There are a few drinks which, for various reasons, are tied to places or events. While the tradition of drinking a mint julep at the Kentucky Derby probably tops that list, the “tomato juice while in flight” combination has to crack the top five. Tomato juice, in general, isn’t a common beverage at home, restaurants, cafeterias, or (outside of a Bloody Mary) even bars. But when the flight attendant comes by with the path-to-the-bathroom-blocking drink cart twenty minutes after takeoff, rest assured that there’s tomato juice to be had.
Why? Pressure, apparently.
As the New York Times reported, the ascent from the runway to the 35,000 feet (or so) cruising altitude planes fly at takes our taste buds through a wild ride, effectively putting many of them to sleep. Roughly a third of our taste buds go numb during takeoff, the Times reports, and to make matters worse, the unnatural humidity in the cabin – established by design, to keep corrosion at bay – neutralizes our noses. The net result: food tastes blander than usual.
For some foods – say, a plain, baked chicken breast – that’s going to doom the passenger’s meal to a fate of being unpalatable. Even at low altitudes, that’d be on the blander side of things; at 35,000 feet, it’d be like chewing rubber.
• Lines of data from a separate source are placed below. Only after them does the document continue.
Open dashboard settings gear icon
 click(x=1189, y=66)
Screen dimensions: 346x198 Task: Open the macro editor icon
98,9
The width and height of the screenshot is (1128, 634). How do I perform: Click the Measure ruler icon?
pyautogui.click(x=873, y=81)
Lightly flavored, nuanced beverages suffer the same ill effects. But tomato juice, which could hardly be called subtle, shines like a beacon of taste in a sea of milquetoast novelty drinks.
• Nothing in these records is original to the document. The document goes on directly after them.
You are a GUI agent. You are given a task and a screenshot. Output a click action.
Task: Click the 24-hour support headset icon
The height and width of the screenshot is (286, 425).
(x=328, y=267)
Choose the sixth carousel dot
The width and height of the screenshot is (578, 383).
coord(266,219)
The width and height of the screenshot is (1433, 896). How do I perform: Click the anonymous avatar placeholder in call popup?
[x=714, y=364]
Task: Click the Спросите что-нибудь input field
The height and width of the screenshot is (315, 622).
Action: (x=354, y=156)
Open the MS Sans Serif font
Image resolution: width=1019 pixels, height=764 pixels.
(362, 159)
And that’s true even though on the ground, tomato juice is typically, well, gross. Researchers at the Fraunhofer Institute for Building Physics (IBP) studied the tomato juice phenomenon after Lufthansa requested a scientific explanation for the curiosity. One IBF scientists, Dr. Andrea Burdack-Freitag, noted that “Tomato juice was rated far worse under normal pressure than under low pressure. It was described as earthy and musty. Under cabin pressure pleasant fruity smells and sweet, cooling taste impressions came to the fore.”
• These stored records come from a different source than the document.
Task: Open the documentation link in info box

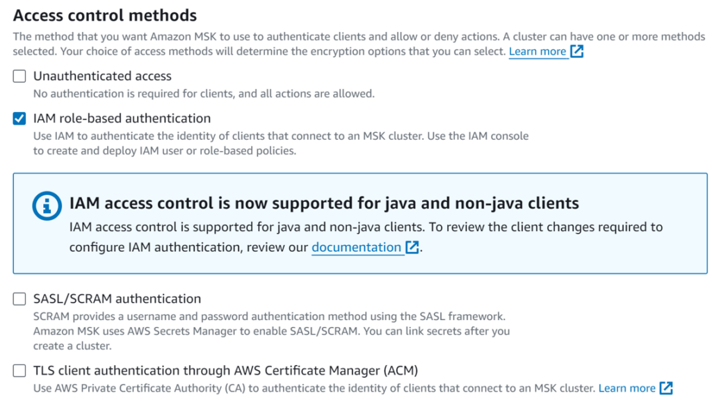Action: [356, 247]
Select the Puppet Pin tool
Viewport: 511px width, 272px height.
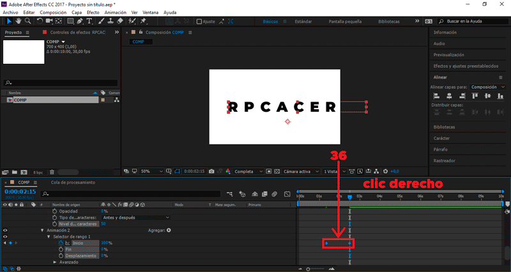tap(143, 21)
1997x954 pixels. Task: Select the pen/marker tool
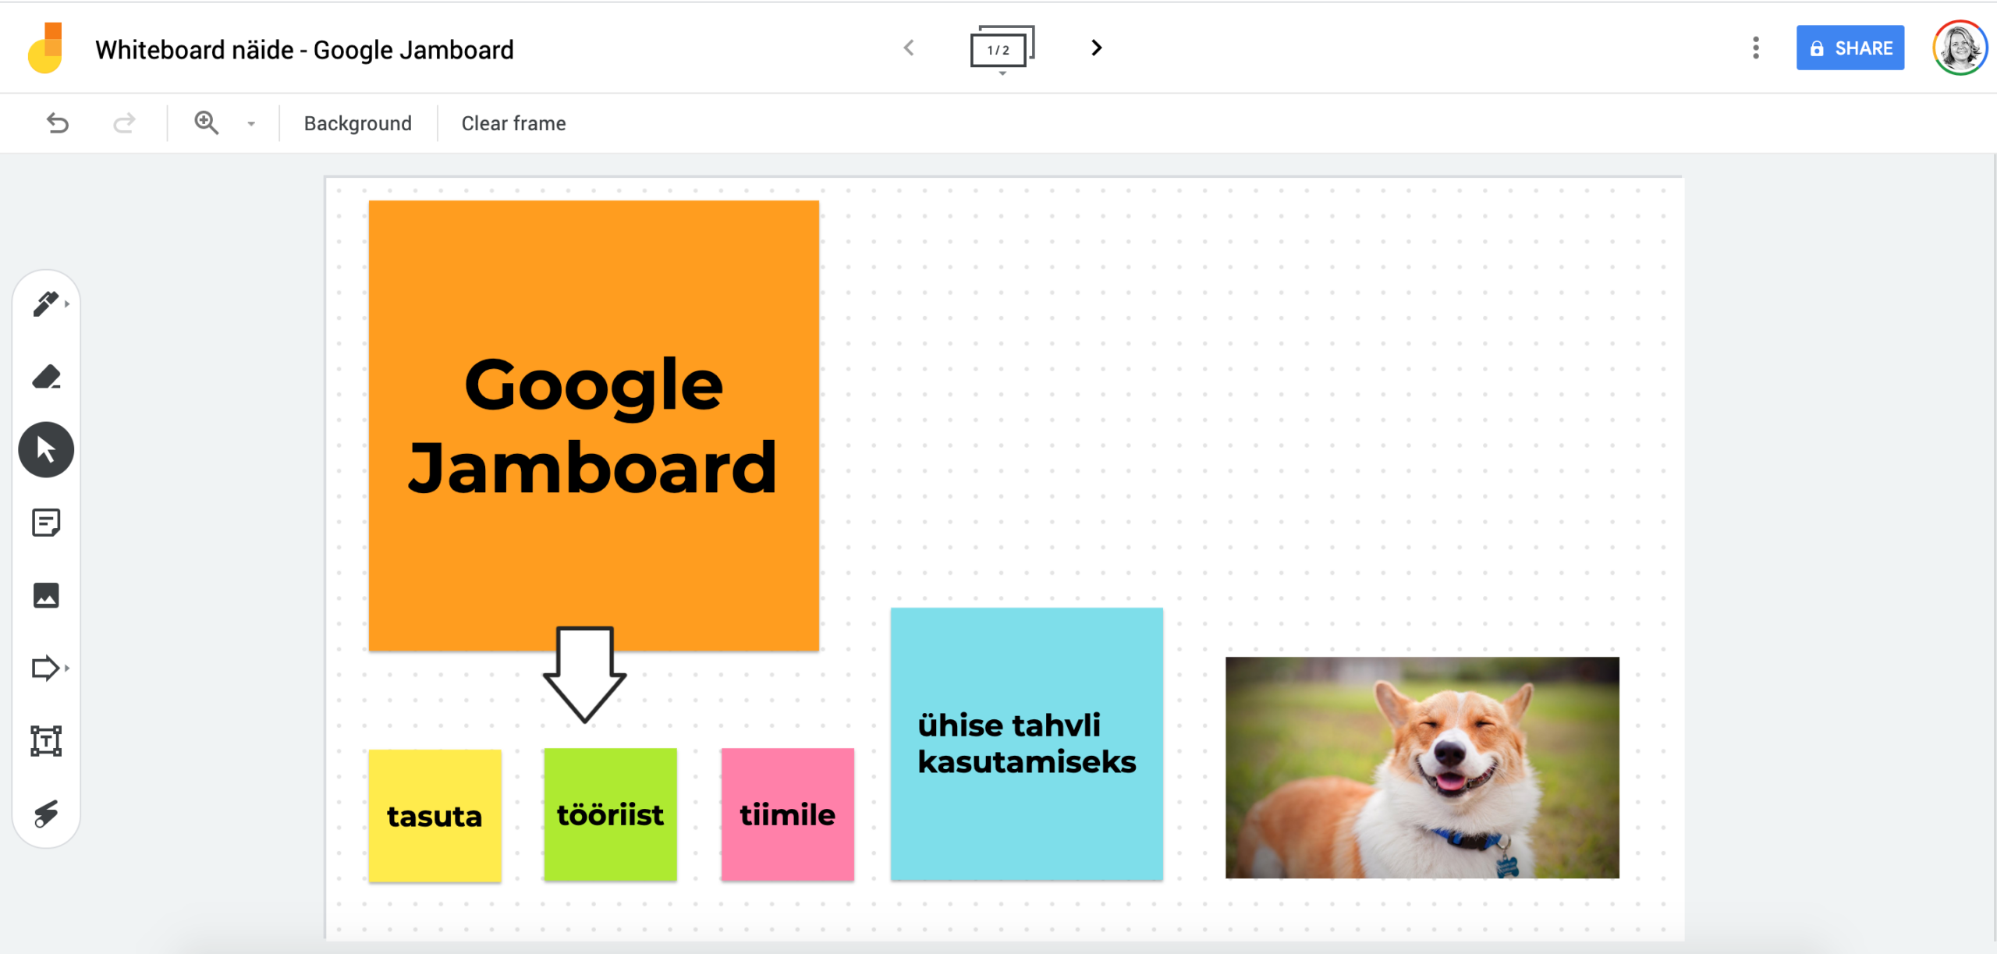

That makes tomato juice kind of special, but it doesn’t make it unique. It isn’t the only beverage which is popular in the friendly skies and not so much with two feet on the ground: ginger ale. Whether the cabin pressure quirk of science applies to this golden, bubbly liquid, though, is unlikely, and the reasons for this preference are much less clear.
There are a few other theories floating around out (none steeped in peer-reviewed scientific research.) Some think that ginger ale is a cultural holdover from when plane rides were a lot more novel and also a lot bumpier – the drink was useful for settling the stomach of a nervous or otherwise airsick passenger. Others assert that ginger ale is uniquely positioned among drinks in that it’s caffeine-free, and therefore won’t prevent you from falling asleep or dehydrate you, but it still has all the bubbles and appeal of most other carbonated beverages. (That doesn’t explain why citrus-flavored drinks, like 7UP and Sprite, aren’t more popular, however, and in any event, that explanation feels forced.) In any event, ginger ale is part of the airplane traveller’s culture, and there’s a good chance that, upon hearing your rowmate order the drink, the novelty factor alone gives less frequent fliers a reason to give the beverage another try.
Which works for tomato juice too — just don’t be surprised if the taste you enjoyed in the air doesn’t remain when you drink tomato juice at home with your dinner.
Another airline-friendly drink, gin and tonic, has an odd medicinal effect: it can help fight malaria. Quinine, one of the ingredients in tonic water, is an antimalarial drug, and gin and tonic was specifically invented to help those in malaria-heavy areas swallow the otherwise bitter medicine.